This week when I got my most recent issue of Washington Consumer’s Checkbook,the magazine that provides you with consumer tips, on the cover was a basket of groceries. On closer examination I realized that this was because they had a big story, “Trim the Fat from Your Food Bill: Which Supermarkets Offer the Best Prices and Quality.” As a guy who works for BIO in the agriculture section (and eats groceries) I was fascinated — A key paragraph in the story states that for the Washington, DC region,
“The highest prices among stores we surveyed were found at My Organic Market and Whole Foods Market, whose prices were 94 percent and 45 percent higher, respectively, than the Giant/Safeway average. Prices for both My Organic Market and Whole Foods were high for fresh produce and meats, areas where the two chains rate relatively high in our surveys of consumers. But even when we looked only at nonperishable, national brands, for which product quality is not a concern, prices at Whole Foods, for the limited number of items it had in common with the other chains, were still 18 percent higher than the average for Giant and Safeway. (My Organic Market did not have in stock any of the nonperishable items in our market basket, so we were only able to compare its prices to other stores using its prices for fresh produce and meats.)”
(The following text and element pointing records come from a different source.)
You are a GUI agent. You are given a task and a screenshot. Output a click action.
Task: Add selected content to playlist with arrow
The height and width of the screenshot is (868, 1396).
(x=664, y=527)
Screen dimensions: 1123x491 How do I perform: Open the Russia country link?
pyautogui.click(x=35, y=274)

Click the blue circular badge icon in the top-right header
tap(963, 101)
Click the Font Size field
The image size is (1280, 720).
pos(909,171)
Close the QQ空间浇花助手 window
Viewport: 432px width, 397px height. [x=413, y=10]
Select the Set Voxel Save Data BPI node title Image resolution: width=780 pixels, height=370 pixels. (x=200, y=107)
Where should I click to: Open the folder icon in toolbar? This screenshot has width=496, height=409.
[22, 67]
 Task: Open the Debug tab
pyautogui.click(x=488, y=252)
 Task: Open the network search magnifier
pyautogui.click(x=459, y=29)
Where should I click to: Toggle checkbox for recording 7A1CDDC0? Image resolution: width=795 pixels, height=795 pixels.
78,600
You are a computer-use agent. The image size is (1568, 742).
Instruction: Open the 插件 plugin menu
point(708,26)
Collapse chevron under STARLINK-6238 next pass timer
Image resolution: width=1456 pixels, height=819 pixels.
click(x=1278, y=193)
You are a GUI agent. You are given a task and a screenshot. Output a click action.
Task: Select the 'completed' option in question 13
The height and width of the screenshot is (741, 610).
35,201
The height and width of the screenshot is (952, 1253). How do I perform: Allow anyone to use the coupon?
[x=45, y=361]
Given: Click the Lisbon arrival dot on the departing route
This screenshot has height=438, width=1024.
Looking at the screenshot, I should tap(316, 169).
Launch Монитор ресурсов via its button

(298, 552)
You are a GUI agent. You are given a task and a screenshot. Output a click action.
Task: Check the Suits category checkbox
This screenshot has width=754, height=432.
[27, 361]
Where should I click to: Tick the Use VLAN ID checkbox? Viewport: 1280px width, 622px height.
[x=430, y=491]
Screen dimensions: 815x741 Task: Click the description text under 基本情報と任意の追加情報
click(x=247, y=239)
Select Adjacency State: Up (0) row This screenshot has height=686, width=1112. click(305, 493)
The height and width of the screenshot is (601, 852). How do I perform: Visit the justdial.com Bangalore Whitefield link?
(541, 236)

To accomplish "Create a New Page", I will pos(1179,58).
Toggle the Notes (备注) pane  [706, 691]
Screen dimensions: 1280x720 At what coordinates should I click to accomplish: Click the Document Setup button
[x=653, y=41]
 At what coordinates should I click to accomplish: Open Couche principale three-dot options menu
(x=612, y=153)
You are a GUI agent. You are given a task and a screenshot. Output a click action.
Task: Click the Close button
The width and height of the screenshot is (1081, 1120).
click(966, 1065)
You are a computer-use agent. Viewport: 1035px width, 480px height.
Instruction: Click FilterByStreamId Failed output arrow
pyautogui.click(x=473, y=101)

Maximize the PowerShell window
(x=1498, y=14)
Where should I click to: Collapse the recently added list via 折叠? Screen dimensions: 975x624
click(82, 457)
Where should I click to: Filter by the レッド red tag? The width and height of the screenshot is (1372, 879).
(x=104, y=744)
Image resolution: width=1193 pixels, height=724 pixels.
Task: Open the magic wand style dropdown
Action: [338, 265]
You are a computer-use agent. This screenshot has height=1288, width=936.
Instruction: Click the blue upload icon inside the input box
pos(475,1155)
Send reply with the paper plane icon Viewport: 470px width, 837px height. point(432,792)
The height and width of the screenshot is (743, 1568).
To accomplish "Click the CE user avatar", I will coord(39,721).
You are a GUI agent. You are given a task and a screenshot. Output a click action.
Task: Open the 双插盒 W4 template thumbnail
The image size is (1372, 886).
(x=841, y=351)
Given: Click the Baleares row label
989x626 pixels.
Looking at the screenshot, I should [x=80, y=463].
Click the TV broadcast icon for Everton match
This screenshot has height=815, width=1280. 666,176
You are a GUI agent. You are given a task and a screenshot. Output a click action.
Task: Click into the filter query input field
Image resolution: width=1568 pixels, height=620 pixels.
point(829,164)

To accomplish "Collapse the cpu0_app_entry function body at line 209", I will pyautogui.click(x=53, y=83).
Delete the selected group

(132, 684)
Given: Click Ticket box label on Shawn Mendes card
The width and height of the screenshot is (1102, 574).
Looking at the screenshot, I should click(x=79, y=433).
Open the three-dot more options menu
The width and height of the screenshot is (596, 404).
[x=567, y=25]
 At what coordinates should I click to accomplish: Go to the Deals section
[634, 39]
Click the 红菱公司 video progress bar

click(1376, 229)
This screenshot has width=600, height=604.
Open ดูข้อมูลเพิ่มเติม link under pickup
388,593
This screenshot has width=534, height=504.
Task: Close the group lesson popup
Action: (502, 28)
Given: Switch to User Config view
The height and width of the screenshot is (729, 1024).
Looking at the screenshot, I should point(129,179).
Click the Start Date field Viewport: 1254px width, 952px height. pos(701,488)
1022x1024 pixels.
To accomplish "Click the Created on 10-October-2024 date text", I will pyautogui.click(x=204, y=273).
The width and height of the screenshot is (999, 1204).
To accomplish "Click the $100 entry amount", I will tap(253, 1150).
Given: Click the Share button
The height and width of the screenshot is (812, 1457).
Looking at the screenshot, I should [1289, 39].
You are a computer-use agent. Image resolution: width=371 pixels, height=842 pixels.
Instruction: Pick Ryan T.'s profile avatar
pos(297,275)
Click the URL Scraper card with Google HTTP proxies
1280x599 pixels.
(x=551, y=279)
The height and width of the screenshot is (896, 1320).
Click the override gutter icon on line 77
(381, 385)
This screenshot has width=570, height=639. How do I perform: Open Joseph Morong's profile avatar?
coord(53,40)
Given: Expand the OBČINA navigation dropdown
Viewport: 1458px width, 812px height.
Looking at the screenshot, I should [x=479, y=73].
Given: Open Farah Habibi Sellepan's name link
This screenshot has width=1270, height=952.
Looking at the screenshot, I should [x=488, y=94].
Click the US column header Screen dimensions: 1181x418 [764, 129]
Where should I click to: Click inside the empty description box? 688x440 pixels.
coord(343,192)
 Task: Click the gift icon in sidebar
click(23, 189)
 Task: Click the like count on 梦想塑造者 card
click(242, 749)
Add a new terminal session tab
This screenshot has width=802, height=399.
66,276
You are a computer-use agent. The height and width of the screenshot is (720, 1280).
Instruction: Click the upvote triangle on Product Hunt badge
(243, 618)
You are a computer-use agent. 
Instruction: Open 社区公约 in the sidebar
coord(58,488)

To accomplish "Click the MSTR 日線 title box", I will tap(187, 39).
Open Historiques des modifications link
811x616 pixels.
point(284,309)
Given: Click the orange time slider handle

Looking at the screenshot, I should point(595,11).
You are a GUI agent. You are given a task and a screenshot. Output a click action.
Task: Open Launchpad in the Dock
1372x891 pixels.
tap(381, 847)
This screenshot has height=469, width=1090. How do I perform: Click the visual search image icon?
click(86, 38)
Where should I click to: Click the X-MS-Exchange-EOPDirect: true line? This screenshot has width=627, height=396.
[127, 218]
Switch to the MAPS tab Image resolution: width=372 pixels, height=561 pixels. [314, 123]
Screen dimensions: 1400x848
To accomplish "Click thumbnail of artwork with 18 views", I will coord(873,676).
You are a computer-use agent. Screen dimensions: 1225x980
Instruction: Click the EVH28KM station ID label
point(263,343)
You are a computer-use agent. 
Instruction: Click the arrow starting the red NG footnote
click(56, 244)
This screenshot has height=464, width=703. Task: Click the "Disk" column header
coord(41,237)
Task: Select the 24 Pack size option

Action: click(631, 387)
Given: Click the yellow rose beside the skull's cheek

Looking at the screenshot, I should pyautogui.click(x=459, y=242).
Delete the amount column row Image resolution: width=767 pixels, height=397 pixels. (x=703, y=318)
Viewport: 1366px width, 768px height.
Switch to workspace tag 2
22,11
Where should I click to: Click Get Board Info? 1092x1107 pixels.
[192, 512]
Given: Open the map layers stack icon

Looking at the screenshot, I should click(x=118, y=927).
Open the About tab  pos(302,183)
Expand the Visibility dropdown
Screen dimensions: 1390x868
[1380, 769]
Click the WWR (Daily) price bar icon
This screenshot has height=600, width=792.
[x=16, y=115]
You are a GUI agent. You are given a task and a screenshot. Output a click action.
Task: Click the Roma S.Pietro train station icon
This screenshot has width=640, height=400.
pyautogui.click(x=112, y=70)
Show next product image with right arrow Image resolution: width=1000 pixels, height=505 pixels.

Cost these days is always a factor no matter who you are. And we are trying to make a better world of food through biotechnology. Recently, the International Service for the Acquisition of Agri-Biotech Applications (ISAAA) issued a report, The Global Status of Commercialized Biotech/GM Crops: 2008. The report said that a record 13.3 million farmers in 25 countries are using agricultural biotechnology today. Ninety percent (12.3 million) of these are resource-poor farmers in 15 developing countries. These farmers are adopting biotech crops because, in addition to agronomic benefits, the crops are just better for their bottom line.
Biotechnology is a key contributor to sustainable agriculture. Ag biotech provides solutions for farmers in the form of plants that yield more per acre, resist diseases and insect pests and reduce farmers’ production costs, and inputs. It is these benefits, which drive down the farmers’ production costs and lead to cheaper food. With lower costs for the farmer, these reduced costs can then be passed along to you the consumer.
Technology as part of agriculture is not new. For example, according to the History of American Agriculture in 1830, “About 250-300 labor-hours [were] required to produce 100 bushels (5 acres) of wheat with walking plow, brush harrow, hand broadcast of seed, sickle, and flail.” The History then says, in 1987, “3 labor-hours required to produce 100 bushels (3 acres) of wheat with tractor, 35-foot sweep disk, 30-foot drill, 25-foot self-propelled combine, and trucks.” Now that’s innovation and progress.